2. Edwards AM, Capkova S. Oral and topical sodium cromoglicate in the treatment of diffuse cutaneous mastocytosis in an infant. BMJ Case Reports. 2011.
3. Rothe M, Grant-Kels JM, Makkar HS. Mast cell disorders: Kids are not just little people. Clinics in Dermatology. 2016;34(6):760-6.
4. Castells M, Metcalfe DD, Escribano L. Guidelines for the Diagnosis and Treatment of Cutaneous Mastocytosis in Children. Am J Clin Dermatol. 2011;12(4):259-70.
5. Azana JM, Torrelo A, Matito A. Update on Mastocytosis (Part 2): Categories, Prognosis, and Treatment. Actas Dermosifiliogr. 2016;107(1):15-22.
6. Bologna JL, Schaffer JV, Cerroni L. Dermatology. Fourth Edition. Section 18. Neoplasms of the Skin: Tharp, Sofen, Mastocytosis. 2102-2112. 2018. Elsevier Limited.

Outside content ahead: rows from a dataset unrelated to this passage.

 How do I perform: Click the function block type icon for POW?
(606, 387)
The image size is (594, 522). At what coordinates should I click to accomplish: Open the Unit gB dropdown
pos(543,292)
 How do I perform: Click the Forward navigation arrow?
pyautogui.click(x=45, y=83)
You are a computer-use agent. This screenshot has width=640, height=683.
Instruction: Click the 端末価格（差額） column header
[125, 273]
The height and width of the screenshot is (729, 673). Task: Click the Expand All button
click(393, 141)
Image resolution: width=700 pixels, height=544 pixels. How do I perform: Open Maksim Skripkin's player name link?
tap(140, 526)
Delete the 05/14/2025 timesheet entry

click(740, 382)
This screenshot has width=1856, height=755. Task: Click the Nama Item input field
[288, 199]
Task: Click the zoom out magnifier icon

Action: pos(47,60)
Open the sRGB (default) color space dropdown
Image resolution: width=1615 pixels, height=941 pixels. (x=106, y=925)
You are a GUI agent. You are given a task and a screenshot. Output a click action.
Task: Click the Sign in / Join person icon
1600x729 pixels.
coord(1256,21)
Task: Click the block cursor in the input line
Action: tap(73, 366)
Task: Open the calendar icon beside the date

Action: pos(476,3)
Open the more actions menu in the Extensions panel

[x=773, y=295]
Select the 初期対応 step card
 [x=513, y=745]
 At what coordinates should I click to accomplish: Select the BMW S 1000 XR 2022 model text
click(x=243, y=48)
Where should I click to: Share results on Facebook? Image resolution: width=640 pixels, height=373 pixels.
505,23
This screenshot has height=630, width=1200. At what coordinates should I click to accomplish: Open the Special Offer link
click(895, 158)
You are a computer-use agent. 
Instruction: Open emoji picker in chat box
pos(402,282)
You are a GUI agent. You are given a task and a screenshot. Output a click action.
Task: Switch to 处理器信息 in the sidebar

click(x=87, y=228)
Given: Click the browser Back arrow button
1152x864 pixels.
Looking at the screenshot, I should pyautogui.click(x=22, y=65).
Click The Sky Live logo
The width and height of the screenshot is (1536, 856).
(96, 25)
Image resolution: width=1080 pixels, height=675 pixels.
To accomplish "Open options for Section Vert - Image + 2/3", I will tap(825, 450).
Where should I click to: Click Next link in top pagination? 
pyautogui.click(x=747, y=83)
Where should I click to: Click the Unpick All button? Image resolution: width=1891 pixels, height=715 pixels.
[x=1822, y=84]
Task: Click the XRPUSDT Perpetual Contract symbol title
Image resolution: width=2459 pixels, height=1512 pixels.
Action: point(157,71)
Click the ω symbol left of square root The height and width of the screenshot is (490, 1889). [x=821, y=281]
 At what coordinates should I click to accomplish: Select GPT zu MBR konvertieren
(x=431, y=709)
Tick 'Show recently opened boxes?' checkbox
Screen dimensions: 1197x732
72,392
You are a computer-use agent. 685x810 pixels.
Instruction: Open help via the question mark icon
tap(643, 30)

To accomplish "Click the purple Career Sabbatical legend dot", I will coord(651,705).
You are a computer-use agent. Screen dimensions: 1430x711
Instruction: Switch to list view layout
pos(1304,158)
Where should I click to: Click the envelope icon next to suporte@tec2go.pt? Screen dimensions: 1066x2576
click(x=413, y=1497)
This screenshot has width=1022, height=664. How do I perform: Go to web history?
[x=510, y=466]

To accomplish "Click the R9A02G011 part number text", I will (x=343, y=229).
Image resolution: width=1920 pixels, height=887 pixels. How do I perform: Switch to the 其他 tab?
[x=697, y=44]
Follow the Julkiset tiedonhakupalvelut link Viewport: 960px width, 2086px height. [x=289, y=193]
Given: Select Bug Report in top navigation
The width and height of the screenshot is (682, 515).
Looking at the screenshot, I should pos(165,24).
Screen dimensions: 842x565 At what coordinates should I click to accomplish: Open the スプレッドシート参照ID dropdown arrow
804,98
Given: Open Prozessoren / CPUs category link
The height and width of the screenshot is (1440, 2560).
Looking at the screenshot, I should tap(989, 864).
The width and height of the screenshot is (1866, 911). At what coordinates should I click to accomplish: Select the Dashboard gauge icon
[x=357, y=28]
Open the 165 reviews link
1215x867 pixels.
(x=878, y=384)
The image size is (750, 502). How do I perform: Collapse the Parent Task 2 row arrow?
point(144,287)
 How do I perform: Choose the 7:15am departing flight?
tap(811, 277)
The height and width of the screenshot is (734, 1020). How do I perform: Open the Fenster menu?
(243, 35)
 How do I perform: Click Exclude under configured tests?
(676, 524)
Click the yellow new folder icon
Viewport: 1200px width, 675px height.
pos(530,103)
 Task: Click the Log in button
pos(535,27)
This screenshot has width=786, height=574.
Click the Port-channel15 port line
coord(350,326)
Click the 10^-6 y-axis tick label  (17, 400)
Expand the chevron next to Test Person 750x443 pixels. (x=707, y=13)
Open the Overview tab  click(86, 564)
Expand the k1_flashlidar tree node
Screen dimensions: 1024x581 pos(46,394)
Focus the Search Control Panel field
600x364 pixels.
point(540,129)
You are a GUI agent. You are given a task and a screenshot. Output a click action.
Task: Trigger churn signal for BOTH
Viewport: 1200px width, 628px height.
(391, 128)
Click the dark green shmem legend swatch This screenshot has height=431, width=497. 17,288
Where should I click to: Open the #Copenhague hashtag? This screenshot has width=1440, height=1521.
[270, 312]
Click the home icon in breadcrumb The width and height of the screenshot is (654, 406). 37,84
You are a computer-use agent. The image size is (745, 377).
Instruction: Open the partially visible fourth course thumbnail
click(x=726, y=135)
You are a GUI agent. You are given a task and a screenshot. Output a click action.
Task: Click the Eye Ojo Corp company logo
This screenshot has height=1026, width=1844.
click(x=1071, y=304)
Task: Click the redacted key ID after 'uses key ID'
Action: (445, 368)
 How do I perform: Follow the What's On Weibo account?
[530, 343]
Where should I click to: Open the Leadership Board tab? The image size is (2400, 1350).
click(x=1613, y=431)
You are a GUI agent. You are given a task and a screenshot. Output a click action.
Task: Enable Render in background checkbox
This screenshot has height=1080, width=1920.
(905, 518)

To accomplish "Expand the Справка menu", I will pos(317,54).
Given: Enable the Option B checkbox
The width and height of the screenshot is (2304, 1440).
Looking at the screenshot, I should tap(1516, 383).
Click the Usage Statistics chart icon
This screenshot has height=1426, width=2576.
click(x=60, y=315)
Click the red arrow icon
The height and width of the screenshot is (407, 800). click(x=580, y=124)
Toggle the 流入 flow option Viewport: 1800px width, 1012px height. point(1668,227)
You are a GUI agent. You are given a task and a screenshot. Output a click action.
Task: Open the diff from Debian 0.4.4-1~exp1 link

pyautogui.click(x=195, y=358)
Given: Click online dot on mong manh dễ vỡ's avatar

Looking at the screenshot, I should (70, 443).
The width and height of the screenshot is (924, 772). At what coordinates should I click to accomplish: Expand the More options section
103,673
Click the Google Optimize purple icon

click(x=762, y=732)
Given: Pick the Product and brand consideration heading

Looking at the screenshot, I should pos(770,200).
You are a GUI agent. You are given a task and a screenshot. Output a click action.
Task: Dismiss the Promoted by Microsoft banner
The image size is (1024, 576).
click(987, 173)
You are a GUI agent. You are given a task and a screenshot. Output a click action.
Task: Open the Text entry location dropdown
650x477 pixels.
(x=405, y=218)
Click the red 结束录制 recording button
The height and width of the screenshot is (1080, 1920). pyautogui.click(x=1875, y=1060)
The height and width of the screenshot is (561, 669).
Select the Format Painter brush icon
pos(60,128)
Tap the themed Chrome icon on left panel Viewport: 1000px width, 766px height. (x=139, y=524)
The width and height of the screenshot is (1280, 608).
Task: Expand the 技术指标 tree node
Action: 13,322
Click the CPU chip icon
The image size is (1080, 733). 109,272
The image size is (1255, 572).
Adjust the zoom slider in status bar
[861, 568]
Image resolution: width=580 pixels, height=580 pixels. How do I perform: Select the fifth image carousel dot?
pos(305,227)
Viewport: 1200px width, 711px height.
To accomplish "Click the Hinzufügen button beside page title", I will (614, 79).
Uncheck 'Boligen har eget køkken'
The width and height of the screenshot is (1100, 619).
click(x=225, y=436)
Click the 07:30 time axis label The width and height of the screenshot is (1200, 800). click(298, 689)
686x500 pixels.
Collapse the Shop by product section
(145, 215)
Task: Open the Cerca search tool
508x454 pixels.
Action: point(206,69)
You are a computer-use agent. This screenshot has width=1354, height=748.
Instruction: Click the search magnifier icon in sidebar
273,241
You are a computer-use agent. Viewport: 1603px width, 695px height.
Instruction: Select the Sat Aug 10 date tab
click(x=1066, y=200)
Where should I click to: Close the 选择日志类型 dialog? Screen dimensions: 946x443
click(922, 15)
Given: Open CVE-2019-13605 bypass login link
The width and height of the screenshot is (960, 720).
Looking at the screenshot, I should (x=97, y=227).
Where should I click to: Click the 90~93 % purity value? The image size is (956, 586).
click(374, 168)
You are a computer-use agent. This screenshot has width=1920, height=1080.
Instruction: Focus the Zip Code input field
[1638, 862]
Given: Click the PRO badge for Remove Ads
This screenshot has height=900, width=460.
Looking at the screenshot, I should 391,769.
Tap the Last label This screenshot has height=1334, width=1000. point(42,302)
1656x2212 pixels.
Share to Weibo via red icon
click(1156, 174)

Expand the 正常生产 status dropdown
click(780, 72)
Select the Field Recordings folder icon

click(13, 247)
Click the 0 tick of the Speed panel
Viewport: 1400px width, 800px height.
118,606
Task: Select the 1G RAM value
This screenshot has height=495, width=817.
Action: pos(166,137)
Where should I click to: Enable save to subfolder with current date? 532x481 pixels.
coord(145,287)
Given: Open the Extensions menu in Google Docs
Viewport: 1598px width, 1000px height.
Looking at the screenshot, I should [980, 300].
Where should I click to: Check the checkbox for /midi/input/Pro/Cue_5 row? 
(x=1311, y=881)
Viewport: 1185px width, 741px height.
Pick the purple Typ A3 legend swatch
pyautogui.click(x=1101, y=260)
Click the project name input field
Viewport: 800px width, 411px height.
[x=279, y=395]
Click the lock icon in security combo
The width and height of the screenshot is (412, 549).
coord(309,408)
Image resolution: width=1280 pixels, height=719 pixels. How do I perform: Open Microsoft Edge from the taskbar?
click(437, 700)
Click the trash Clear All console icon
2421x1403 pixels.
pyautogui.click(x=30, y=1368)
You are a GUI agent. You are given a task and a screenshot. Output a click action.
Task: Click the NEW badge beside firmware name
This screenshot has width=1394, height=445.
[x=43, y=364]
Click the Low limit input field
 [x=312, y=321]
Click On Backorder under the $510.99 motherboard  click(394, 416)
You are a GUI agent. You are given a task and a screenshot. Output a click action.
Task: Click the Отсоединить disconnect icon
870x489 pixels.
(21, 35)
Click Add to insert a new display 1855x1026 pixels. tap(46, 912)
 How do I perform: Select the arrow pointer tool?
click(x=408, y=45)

7. Lange M, Nedoszytko B, Gorska A, Anton Żawrocki, Michał Sobjanek, Dariusz Kozlowski. Mastocytosis in children and adults: clinical disease heterogeneity. Arch Med Sci. 2012;8(3):533-41.
8. Cardet JC, Akin C, Lee MJ. Mastocytosis: update on pharmacotherapy and future directions. Expert Opin Pharmacother. 2013;14(15): 2033-45.
9. Carter MC, Metcalde DD, Komarow HD. Mastocytosis. Immunol Allergy Clin North Am. Author; available in PMC 2015 Feb 1.